WHAT IS BEING ASKED:
Whenever the string "computer" turns up in a line below, that line should be copied.

INFORMATION GIVEN:
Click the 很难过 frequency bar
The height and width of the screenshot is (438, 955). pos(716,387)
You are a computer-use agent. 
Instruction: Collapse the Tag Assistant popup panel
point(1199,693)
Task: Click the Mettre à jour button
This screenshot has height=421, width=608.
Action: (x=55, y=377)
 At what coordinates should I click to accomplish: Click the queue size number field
...
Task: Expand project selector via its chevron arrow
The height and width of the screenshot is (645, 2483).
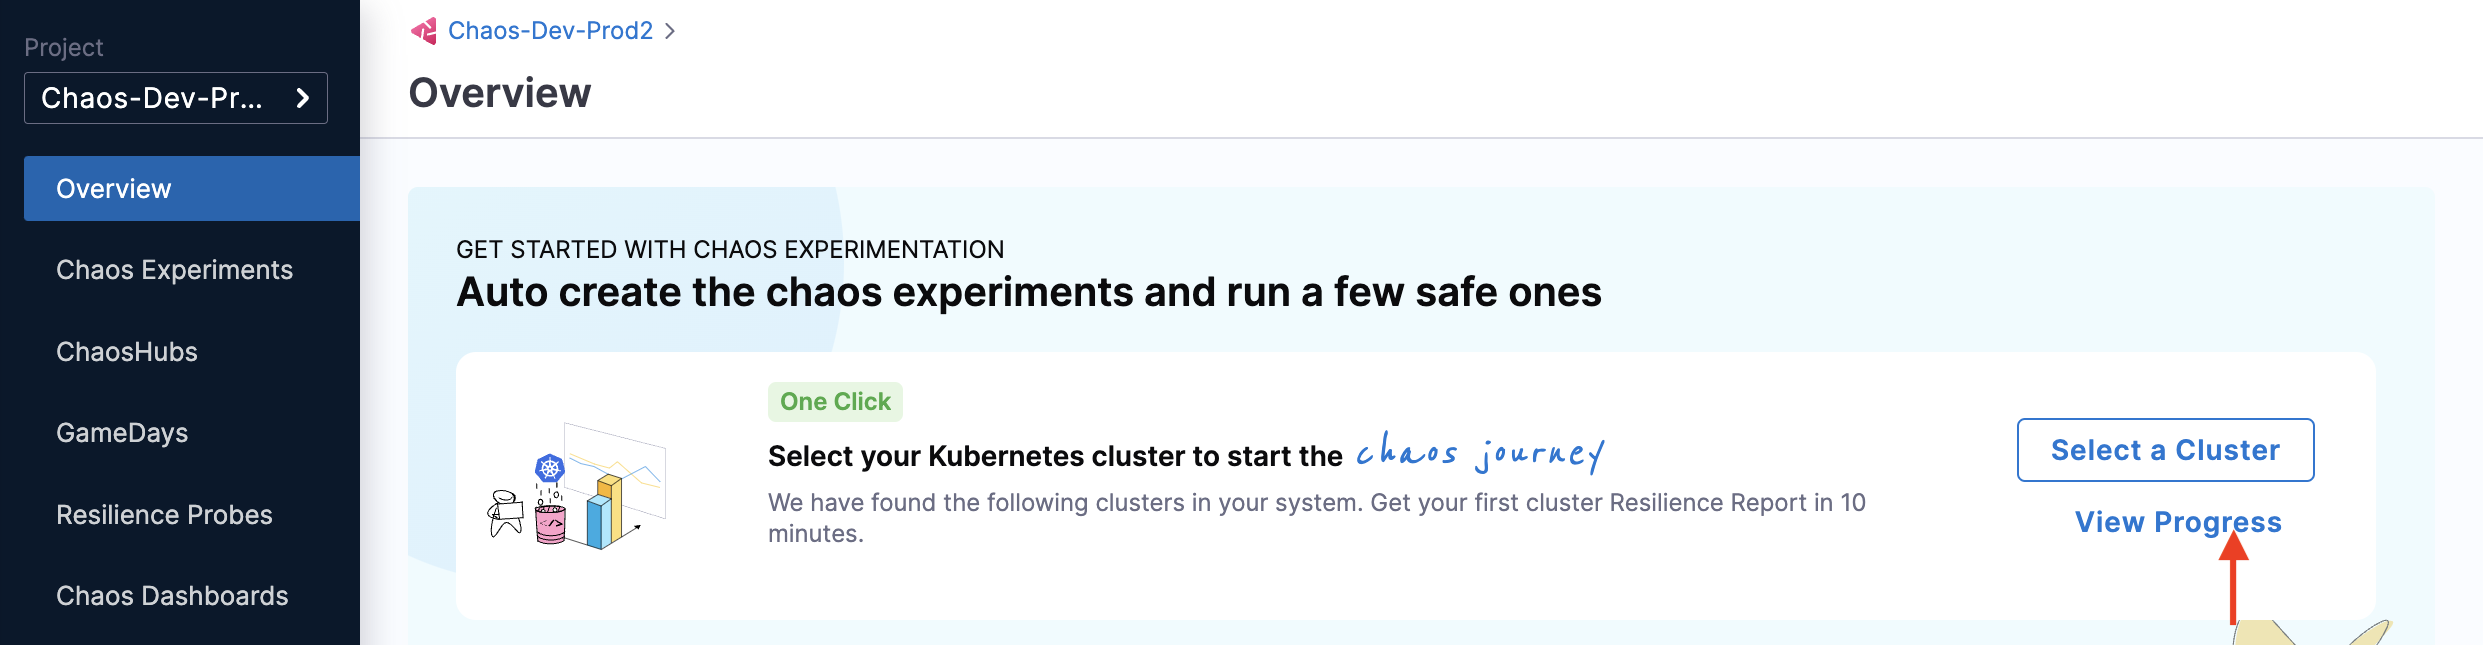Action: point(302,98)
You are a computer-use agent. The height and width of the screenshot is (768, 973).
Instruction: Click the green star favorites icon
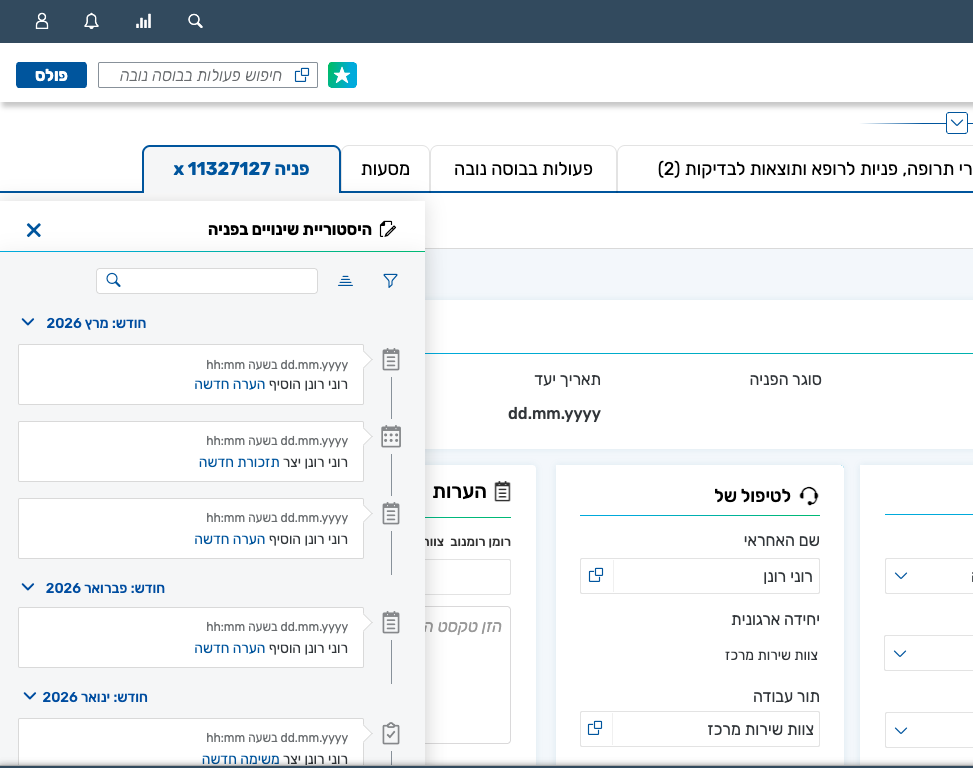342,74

EXERCISE RESPONSE:
You are a computer-use agent. 
You are a computer-use agent. The height and width of the screenshot is (768, 973).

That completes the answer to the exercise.